● **WHAT YOU HAVE TO DO**: Reproduce the records below word for word, leaving out the pictures.

● **MATERIAL**:
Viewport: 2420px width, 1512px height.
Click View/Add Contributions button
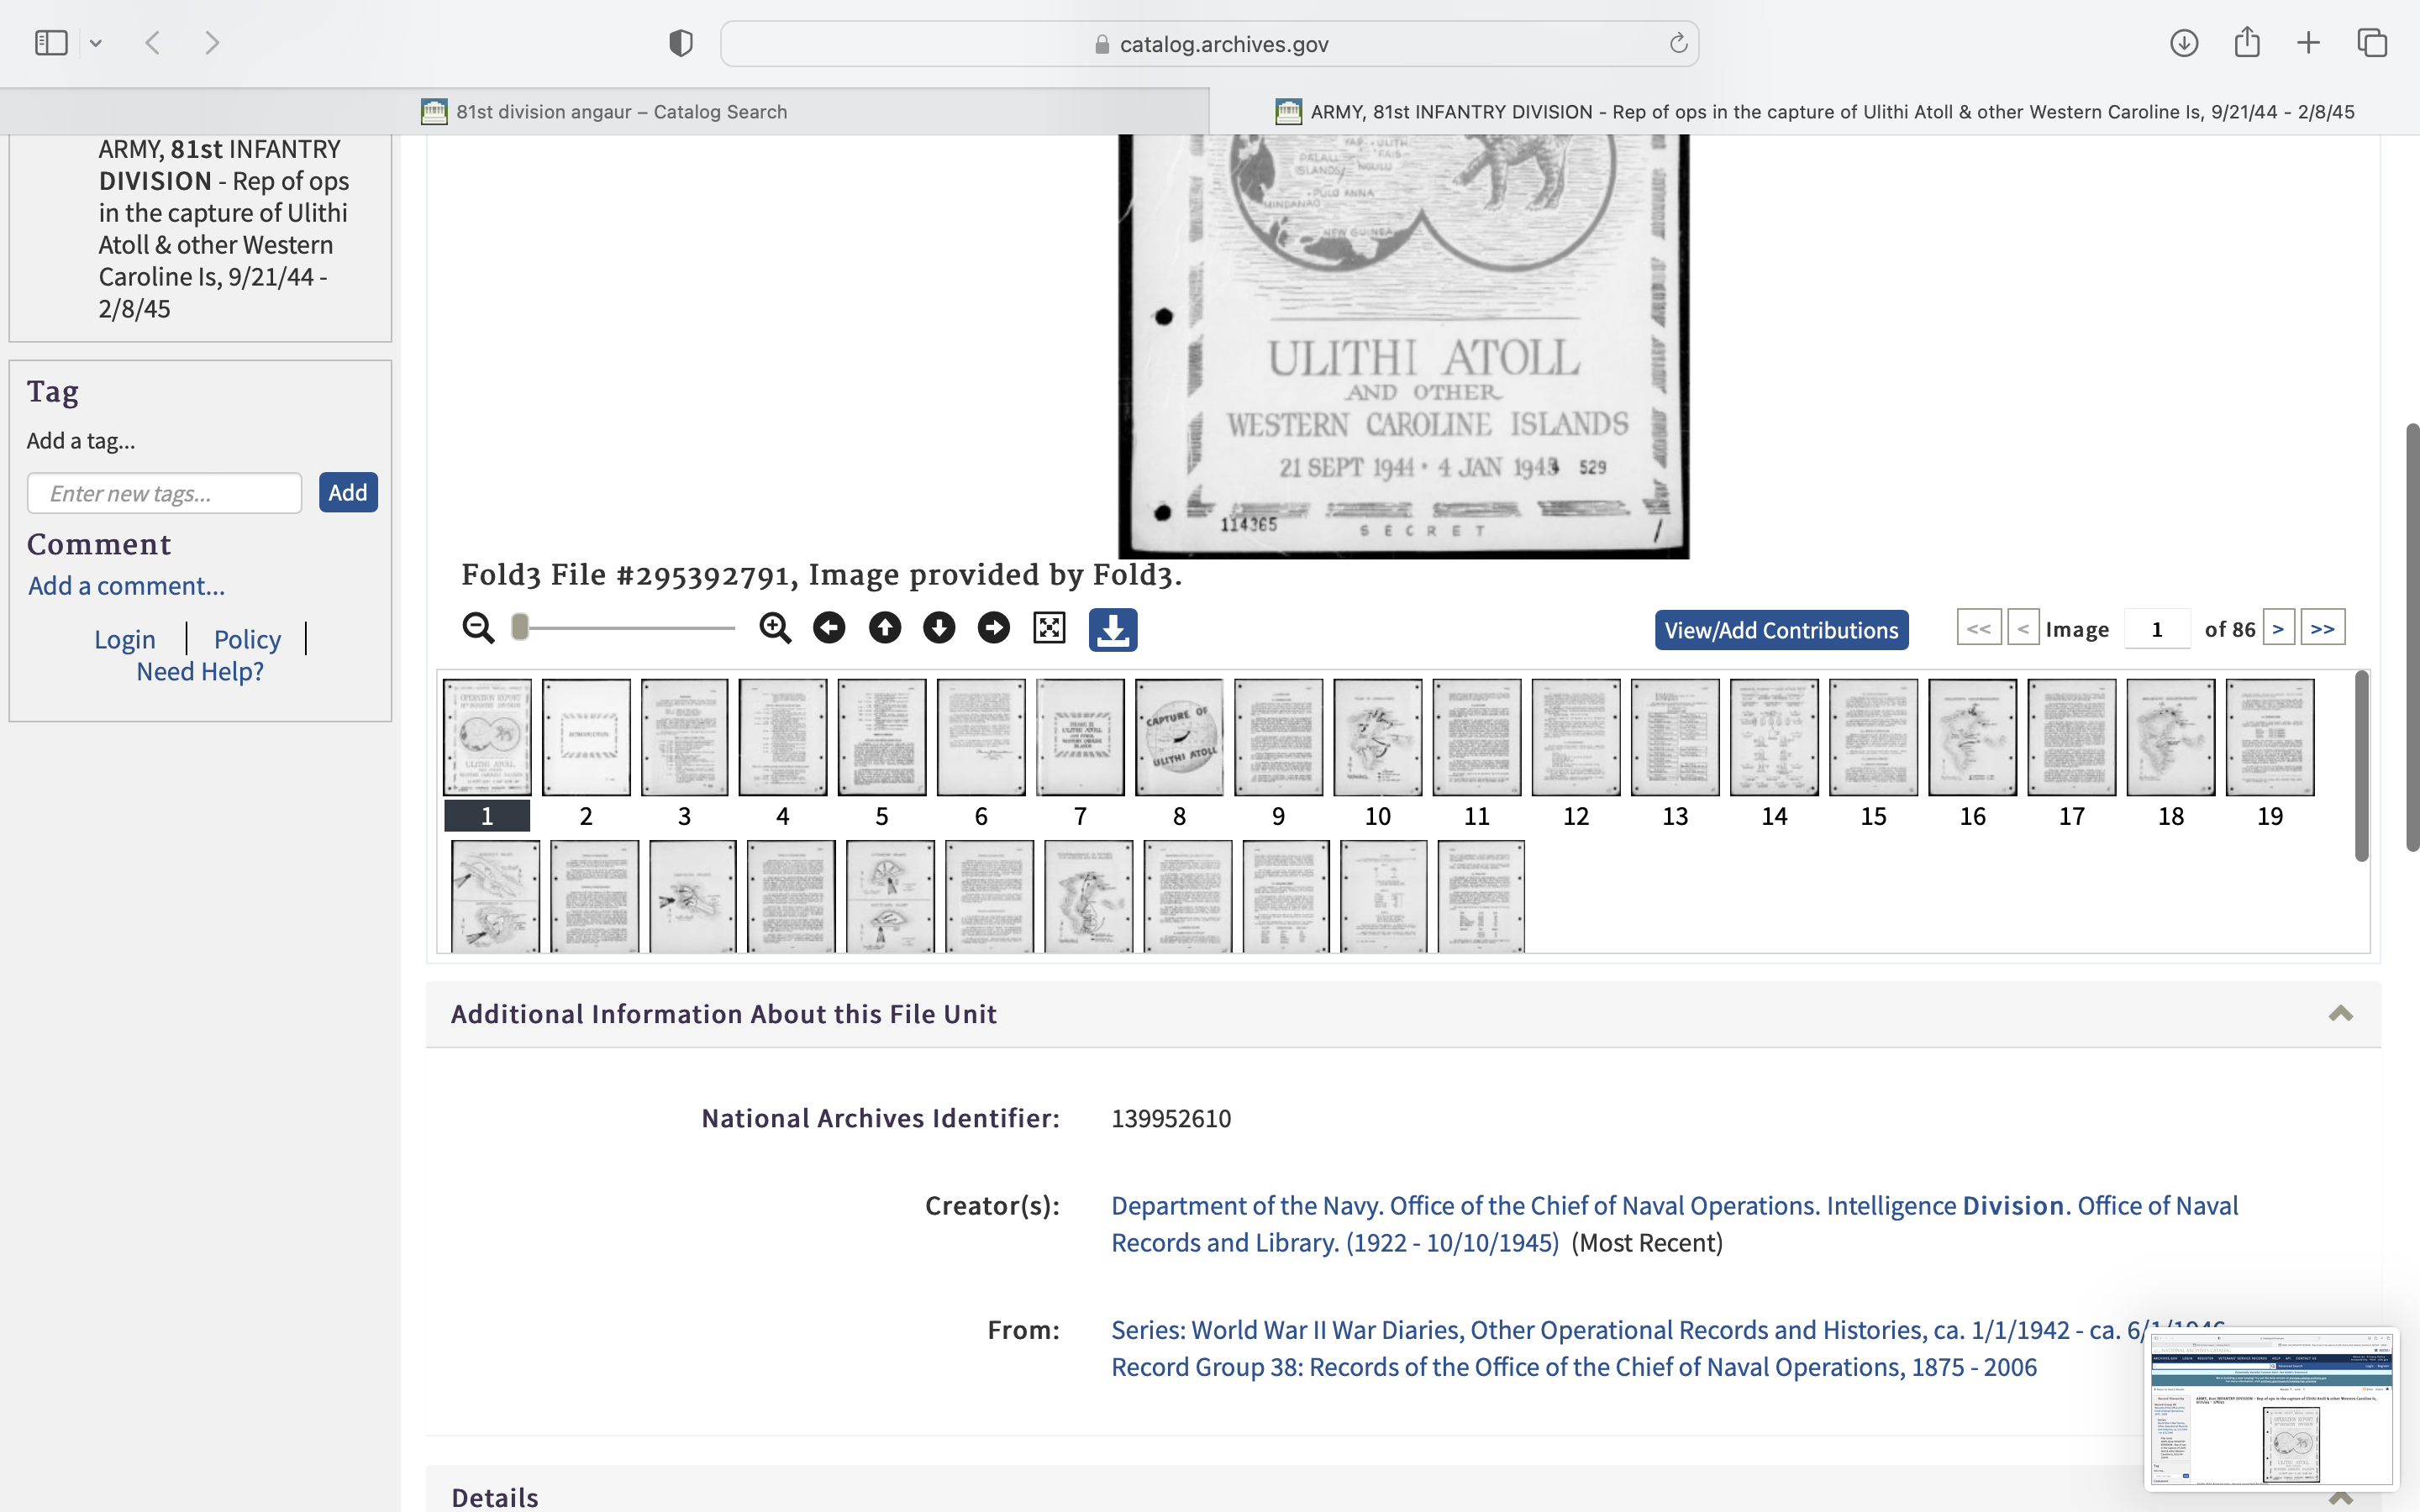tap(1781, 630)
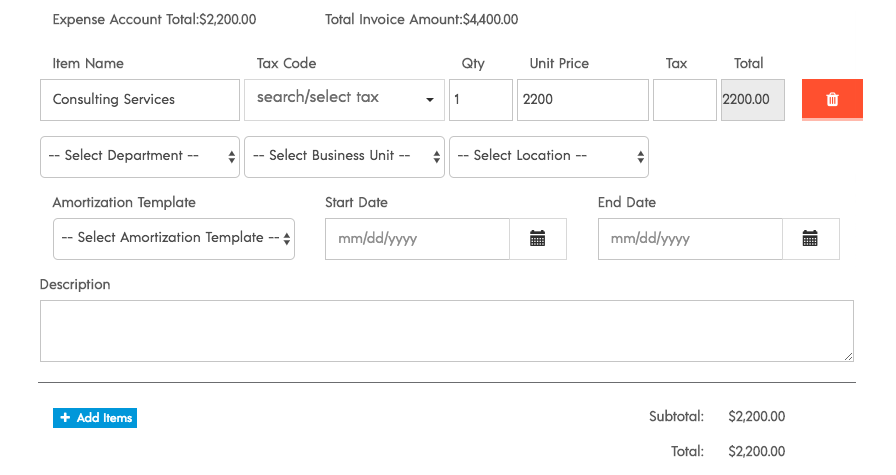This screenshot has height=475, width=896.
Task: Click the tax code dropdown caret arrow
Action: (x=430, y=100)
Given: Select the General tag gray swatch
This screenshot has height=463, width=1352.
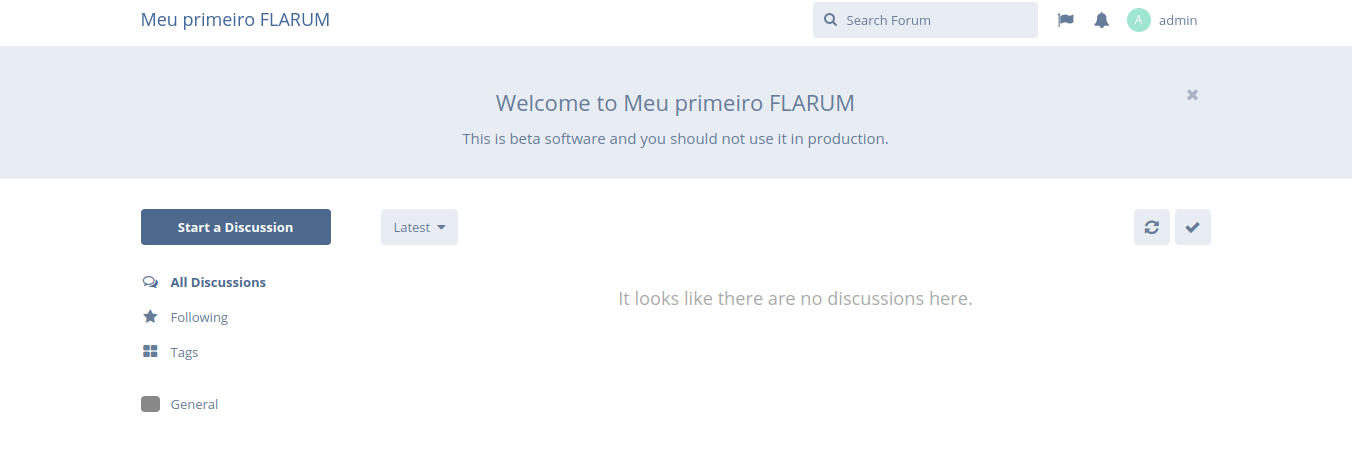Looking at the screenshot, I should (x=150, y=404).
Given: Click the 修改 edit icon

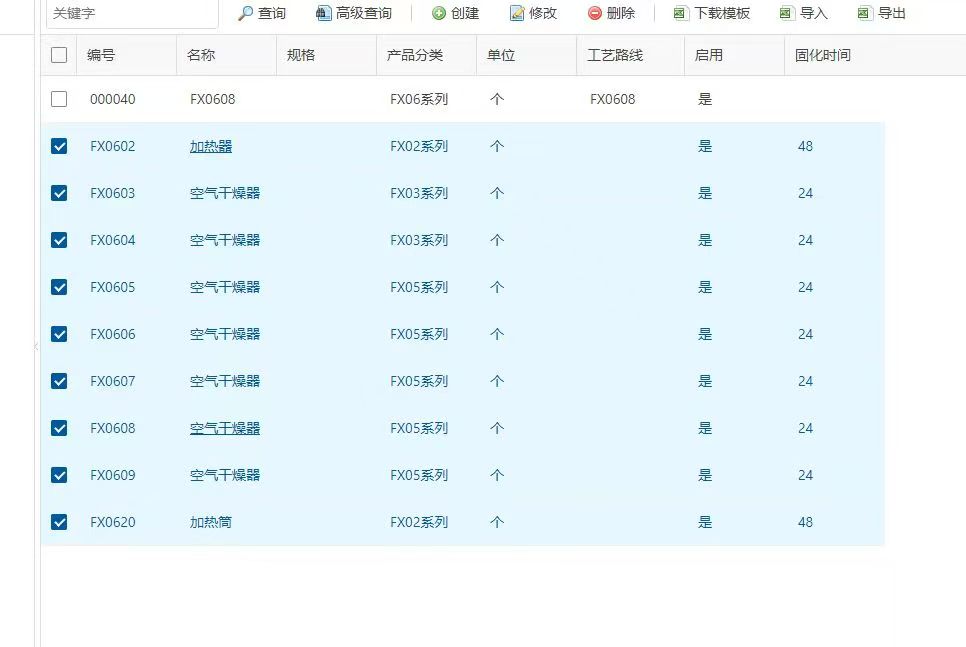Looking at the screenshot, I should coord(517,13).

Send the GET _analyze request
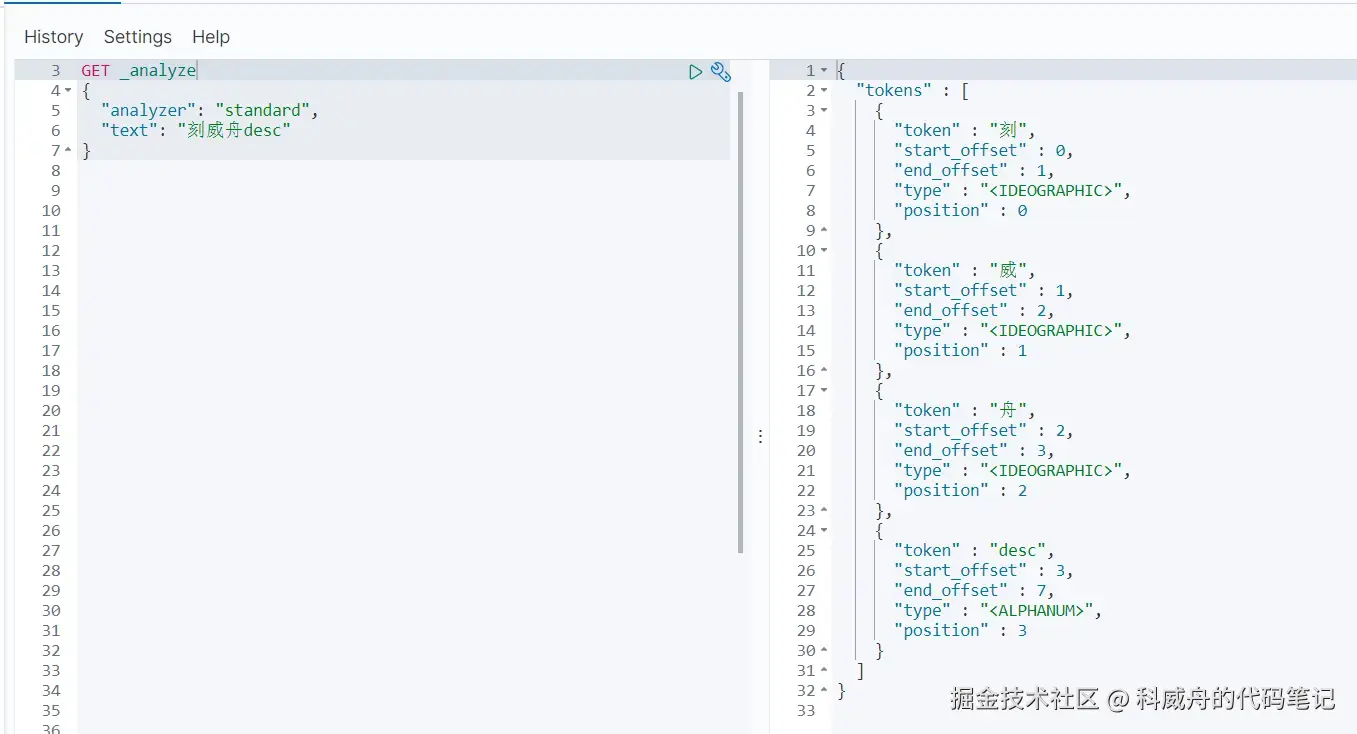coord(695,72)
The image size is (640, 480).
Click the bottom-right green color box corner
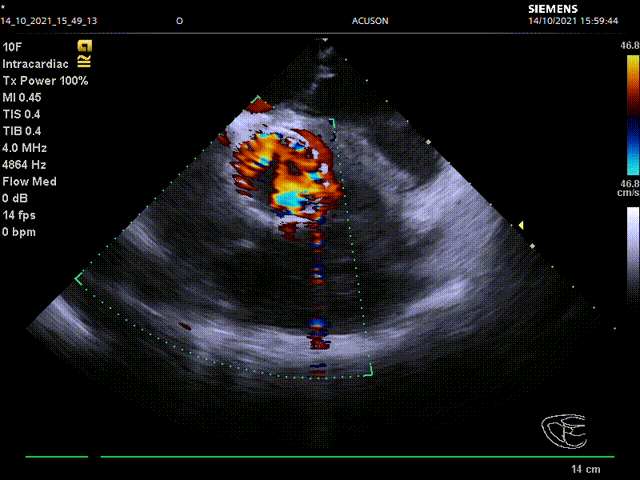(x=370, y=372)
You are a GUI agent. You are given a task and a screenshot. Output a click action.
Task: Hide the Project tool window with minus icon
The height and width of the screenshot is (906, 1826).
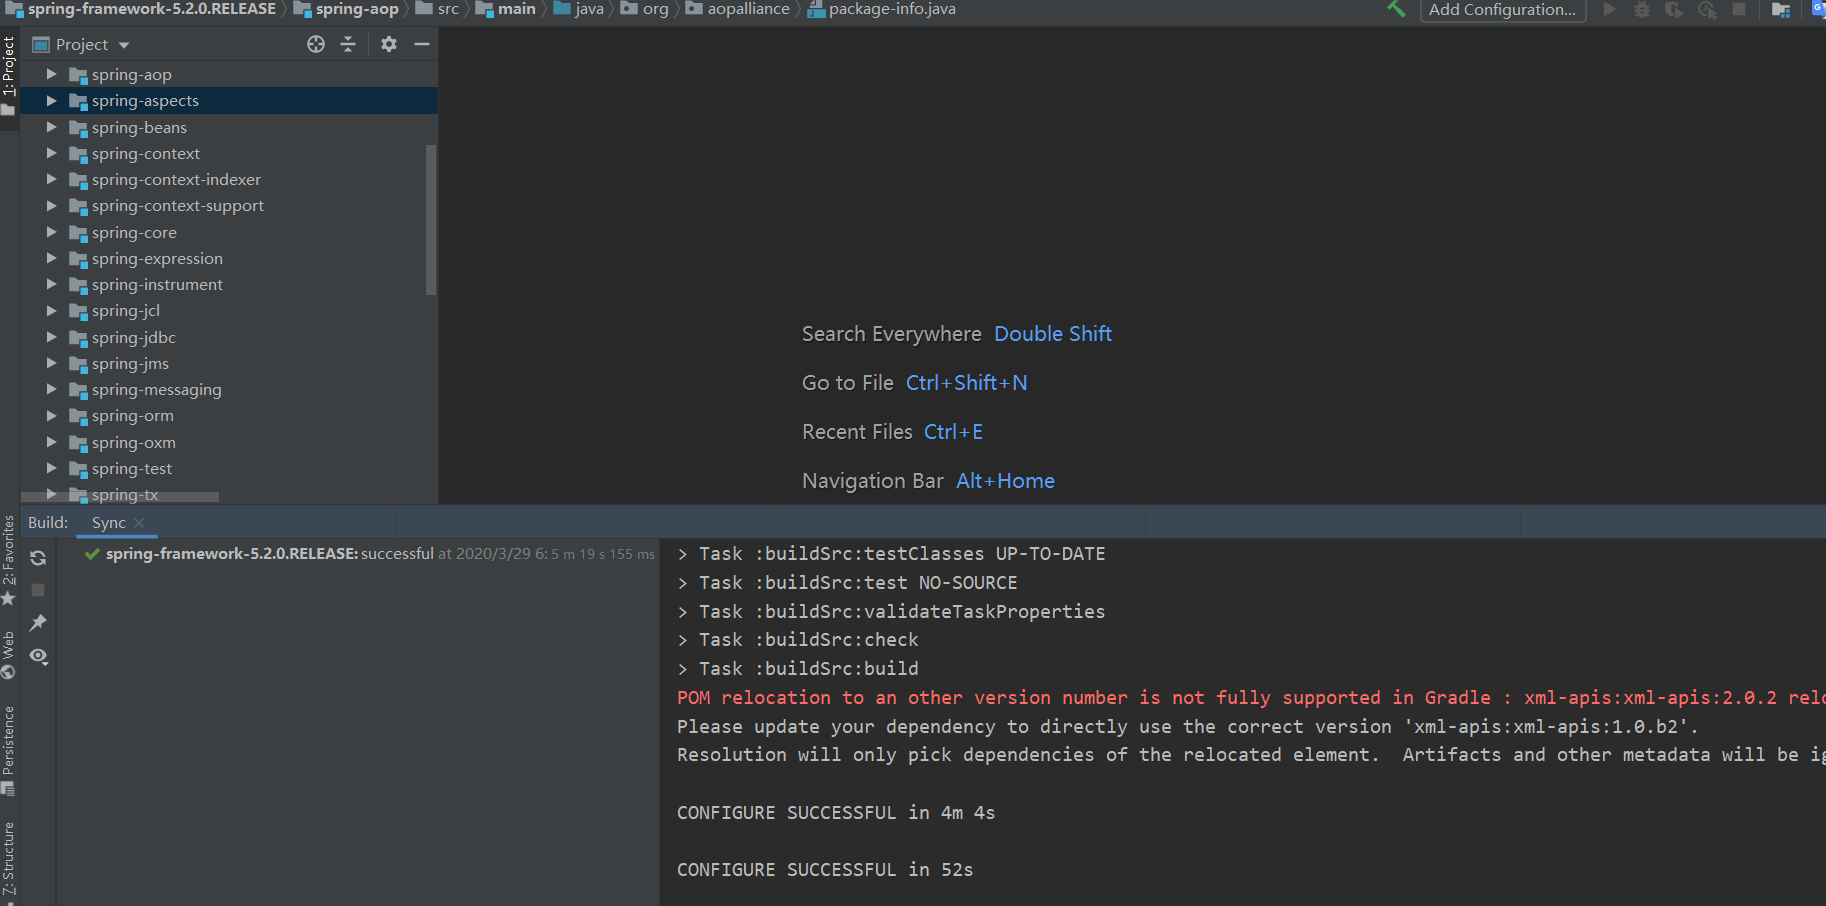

● **TASK ANSWER**:
Viewport: 2420px width, 1512px height.
Click View/Add Contributions button
tap(1781, 630)
This screenshot has height=475, width=896.
Task: Click the tax code dropdown caret arrow
Action: (x=430, y=100)
Given: Select the General tag gray swatch
This screenshot has height=463, width=1352.
Looking at the screenshot, I should (x=150, y=404).
Given: Click the 修改 edit icon

Looking at the screenshot, I should coord(517,13).

Send the GET _analyze request
coord(695,72)
The image size is (640, 480).
Click the bottom-right green color box corner
(x=370, y=372)
You are a GUI agent. You are given a task and a screenshot. Output a click action.
Task: Hide the Project tool window with minus icon
The height and width of the screenshot is (906, 1826).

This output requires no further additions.